DIRECTION: Present every line of the records below as a numbered list, leaving out the blank lines.

Records taken from a collection:

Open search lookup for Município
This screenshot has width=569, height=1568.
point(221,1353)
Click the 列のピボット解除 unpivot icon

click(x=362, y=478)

RESULT OF THIS TASK:
1. Open search lookup for Município
2. This screenshot has width=569, height=1568.
3. point(221,1353)
4. Click the 列のピボット解除 unpivot icon
5. click(x=362, y=478)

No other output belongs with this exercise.